# Boyfriend Mac Surprise Haul (:



## simplykat (Sep 16, 2007)

I'm basically the luckiest girl in the world !!!! 
He knows I LOVE MAC and completely spoils me.... just because. No occasion! 

He got me 4 pigments from MAC:
Teal
Emerald Green
Old Gold
Silver Fog

& 2 Shu Uemura e/s
P Brown 820
Me Blue 638

I'm not sure if those are how you identify the Shu Uemura e/s ??? 

I don't know if I'll keep all 4 or I'll exchange it.
I've been eyeing Tan, Melon, Fushia, and Rose for awhile...

If you had a choice between:
Tan, Melon, Fushia, Rose, Teal, Emerald Green,  Old Gold, or Silver Fog.... which 4 would you want??


----------



## jannax212 (Sep 16, 2007)

awww how sweet!! 
I'd get teal, rose, tan and silver fog!


----------



## goink (Sep 16, 2007)

Emerald Green, Melon, Silver Fog and Tan.
I have Rose. It's pretty to look at, however, not easy to apply and blend.

My bf knows I love MAC, but he thinks I have enough so he doesn't buy me any.


----------



## chazza (Sep 16, 2007)

Rose, Melon, Teal and Old Gold.

lovely boyfriend! you're so lucky!


----------



## enraptured (Sep 16, 2007)

Aww, what a sweetheart! You should tell your boyfriend to give my husband some pointers. 
	

	
	
		
		

		
			





I'd definitely pick Tan, Melon, Teal, and Emerald Green. 

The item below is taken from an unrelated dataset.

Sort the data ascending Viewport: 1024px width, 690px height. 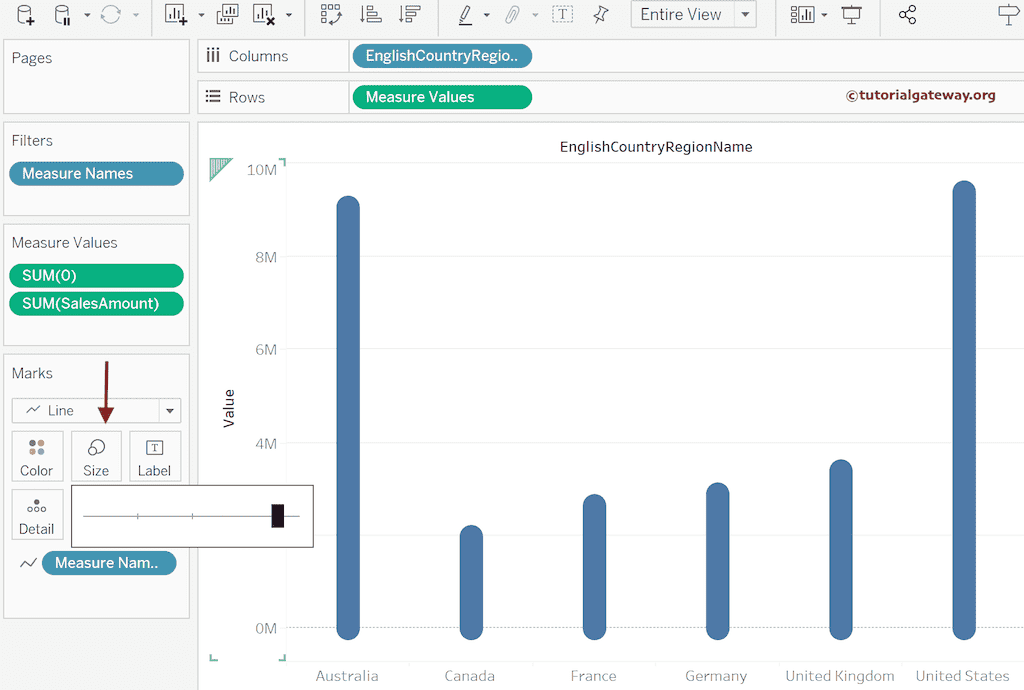tap(372, 15)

Rose is gorgeous, but it can be a real pain!

Lovely haul.


----------



## melliquor (Sep 16, 2007)

Lucky you.  That is so nice of him.  

Teal, Fuchsia, Melon, Emerald Green


----------



## panda0410 (Sep 16, 2007)

I'd have to choose Rose, Tan, Melon and Silver Fog! Rose makes an awesome blush and lip colour


----------



## majacat (Sep 16, 2007)

I would take old gold, melon, teal and emerald green


----------



## dmenchi (Sep 16, 2007)

Quote:

   Originally Posted by *enraptured* 

 
_Aww, what a sweetheart! You should tell your boyfriend to give my husband some pointers. 
	

	
	
		
		

		
		
	


	




I'd definitely pick Tan, Melon, Teal, and Emerald Green. 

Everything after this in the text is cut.